NEW YORK — Jose Perez wasn’t interested in books as a child. They were boring, hard to understand. They didn’t speak to him the way rap and hip-hop did.

Then a friend encouraged him to read such books as Sister Souljah’s “The Coldest Winter Ever,” about the daughter of a drug lord, and Shannon Holmes” “B-more Careful,” set in a Baltimore housing project.

“They’re books I can relate to,” says Mr. Perez, 21, a nursing home storage worker who recently stopped by Harlem’s Hue-Man Bookstore and looked over a copy of “Gangsta” by K’Wan.

“They’re about people like me, and how they have to struggle and to hustle their way through life.”

Mr. Perez is a fan of a fast-growing genre dubbed “street life” by Hue-Man owner Clara Villarosa. “Street life” books — also known in the publishing industry as “ghetto lit” — are often highly profane and sexually explicit stories featuring guns, drug dealers and prostitutes. The prose can be as crude as the subject matter, but booksellers say they appeal to tens of thousands of young people who, like Mr.

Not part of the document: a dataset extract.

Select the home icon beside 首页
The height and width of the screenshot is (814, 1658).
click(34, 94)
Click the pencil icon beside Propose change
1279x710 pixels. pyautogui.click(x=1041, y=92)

Perez, might not otherwise be reading.

Although usually self-published or distributed by tiny presses, “street life” titles have caught on well beyond black-owned stores such as Hue-Man.

Barnes & Noble’s fiction buyer, Sessalee Hensley, says there has been “huge growth” in the market, with “B-more Careful” and Teri Woods’ “True to the Game,” a story of drugs and violence set in Philadelphia, especially popular.

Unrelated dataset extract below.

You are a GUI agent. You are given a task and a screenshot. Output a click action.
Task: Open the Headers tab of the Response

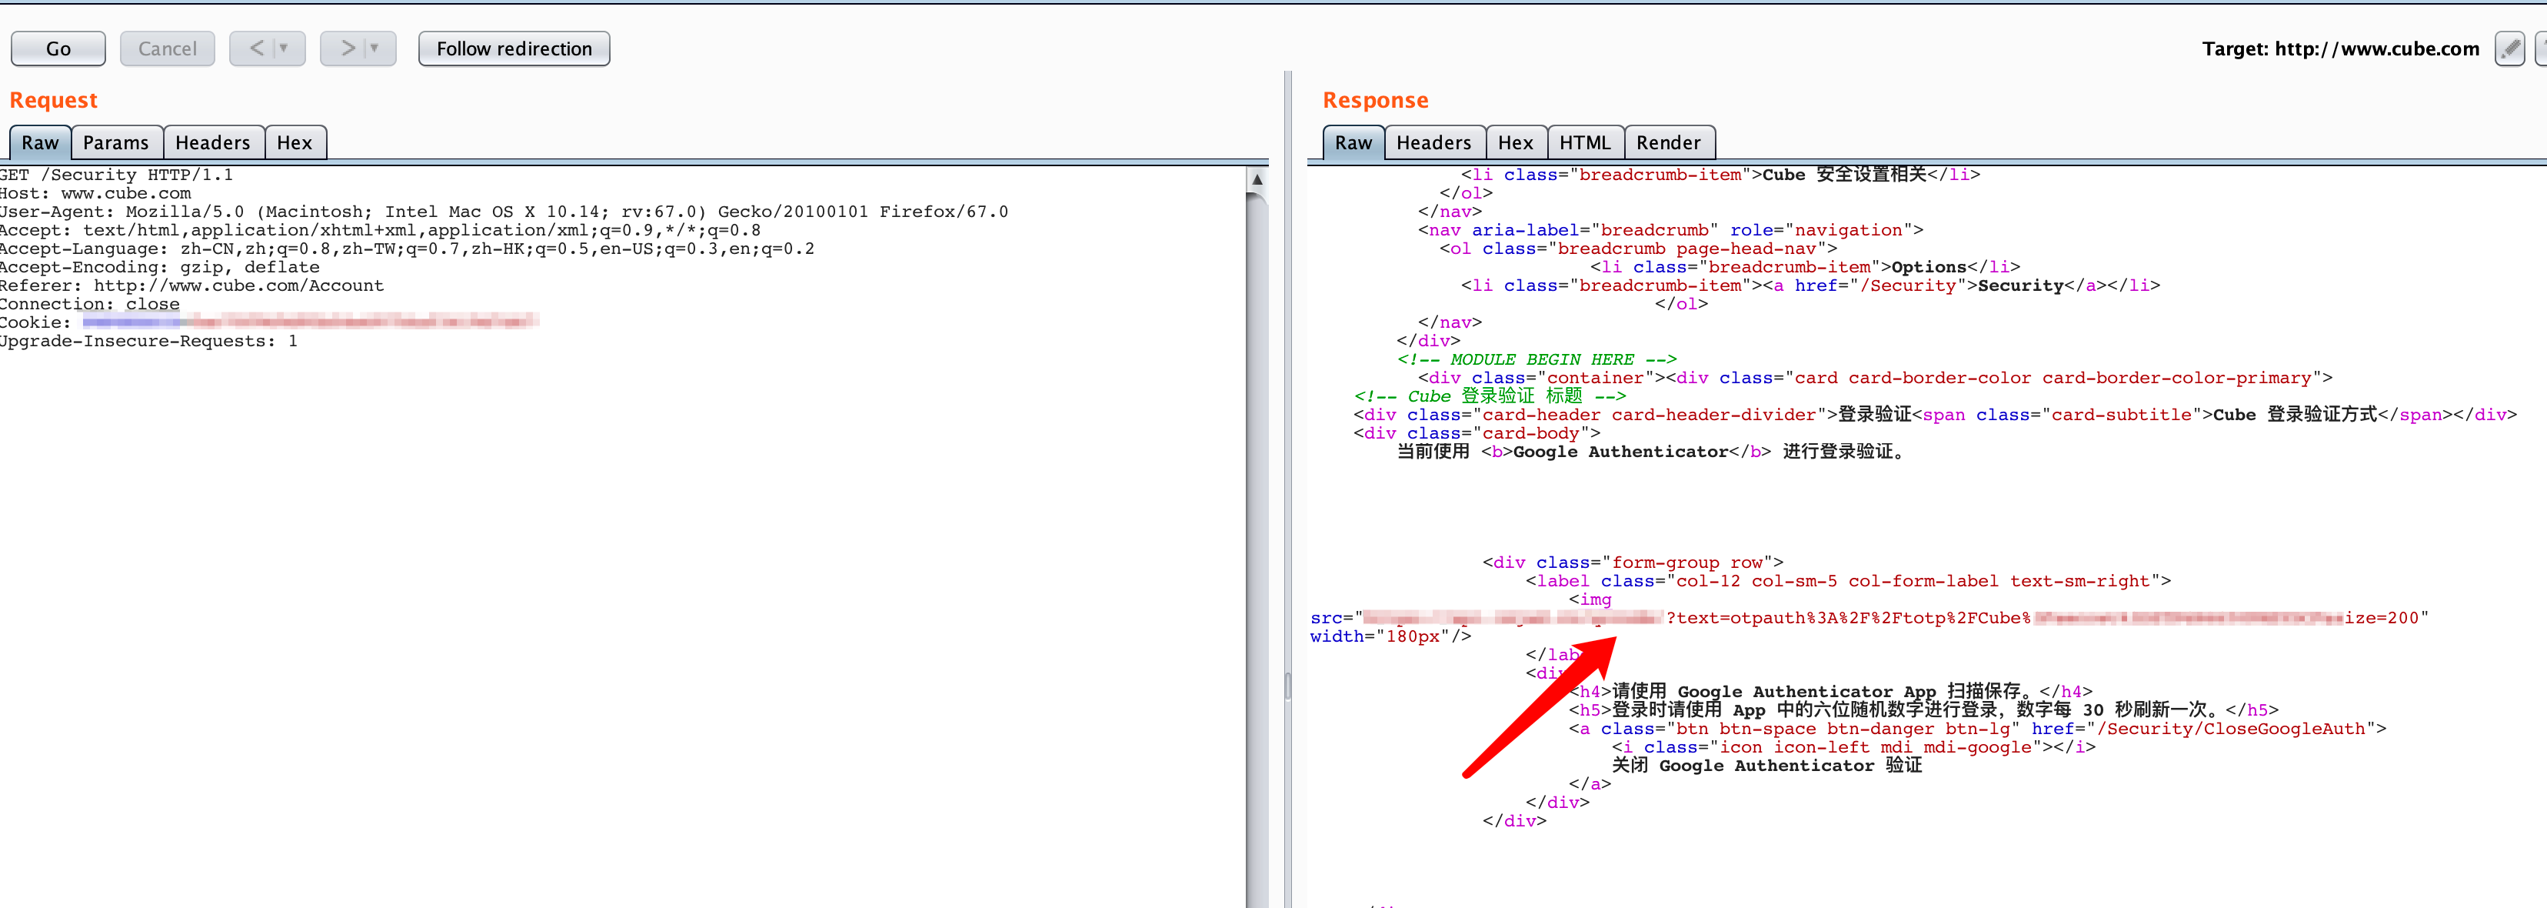pyautogui.click(x=1434, y=141)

In March, Random House Inc. published Y. Blak Moore’s “Triple Take,” about an ex-convict in Chicago.

“I live in Harlem, and I noticed a lot of people carrying ‘B-more Careful,’” says Malaika Adero, a senior editor at Simon & Schuster’s Atria Books imprint.

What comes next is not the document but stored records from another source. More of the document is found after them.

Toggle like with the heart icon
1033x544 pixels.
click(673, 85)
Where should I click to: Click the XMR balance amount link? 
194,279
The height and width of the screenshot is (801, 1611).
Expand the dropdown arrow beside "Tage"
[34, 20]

“It is an unflinching look at what you can say are the worst aspects of urban life. And I think he can reach a wider audience. White suburban kids flock to hip-hop music and those lyrics, so I think the same thing could happen with this kind of literature.”

Booksellers appreciate the sales of these stories, which follow in the harsh tradition of such older writers as Iceberg Slim and Donald Goines. Some sellers, however, also worry. Although Miss Villarosa places some of the books near the front of her store, she wonders about their effect on readers.

“It’s drugs and thugs,” Miss Villarosa says. “It’s the hip-hop of the publishing industry. I have mixed feelings about it. I’m concerned about the subject matter and the glorification of it.”

At Esowon Books in Los Angeles, co-owner James Fugate says Mr. Woods and other such writers also sell consistently, just as Iceberg Slim once did. But Mr. Fugate says there’s an important and unhappy difference between the young people who bought such books 20 years ago and those he sees now.

“When I first started selling these kinds of books I could get people to the next step — something more literary,” Mr. Fugate says. “But it’s a lot harder to do that now. With all the technology and the other media, things have changed so much. People just want to read the same kind of books over and over.”

“Street life” books get the same criticism as rap music and violent films, and have the same defense: The books reflect reality and are intended to discourage, not glamorize.

“I only can write what I know,” Mr. Holmes says. “I can’t write a romance novel because I don’t know much about romance. I don’t write to put a shine on what’s going on in the street. I write to dissuade somebody from this kind of life. I try to preach without being preachy.”

Mr. Holmes, 30, is a troubled kid who made good. Jailed from 1996-2001 on drug charges, he saw a fellow inmate working on a book. “I knew that I was smarter than him, and that if he could write, I could write,” Mr. Holmes recalls.

Mr. Holmes was still in jail when he completed “B-more Careful,” the story of a girl who will do anything to get rich. “Greed set in and greed has the ability to blind a person, making wrong seem right and vice versa,” he writes.

Mr. Holmes tried shopping his manuscript, but he had no contacts in publishing. So he turned to fellow author Mr. Woods, who distributed the book through her company, Meow Meow Productions.

“It’s all word of mouth,” Mr. Holmes says. “It’s interesting. The things I write about are the things that got me locked up. Now, they’re feeding my family.”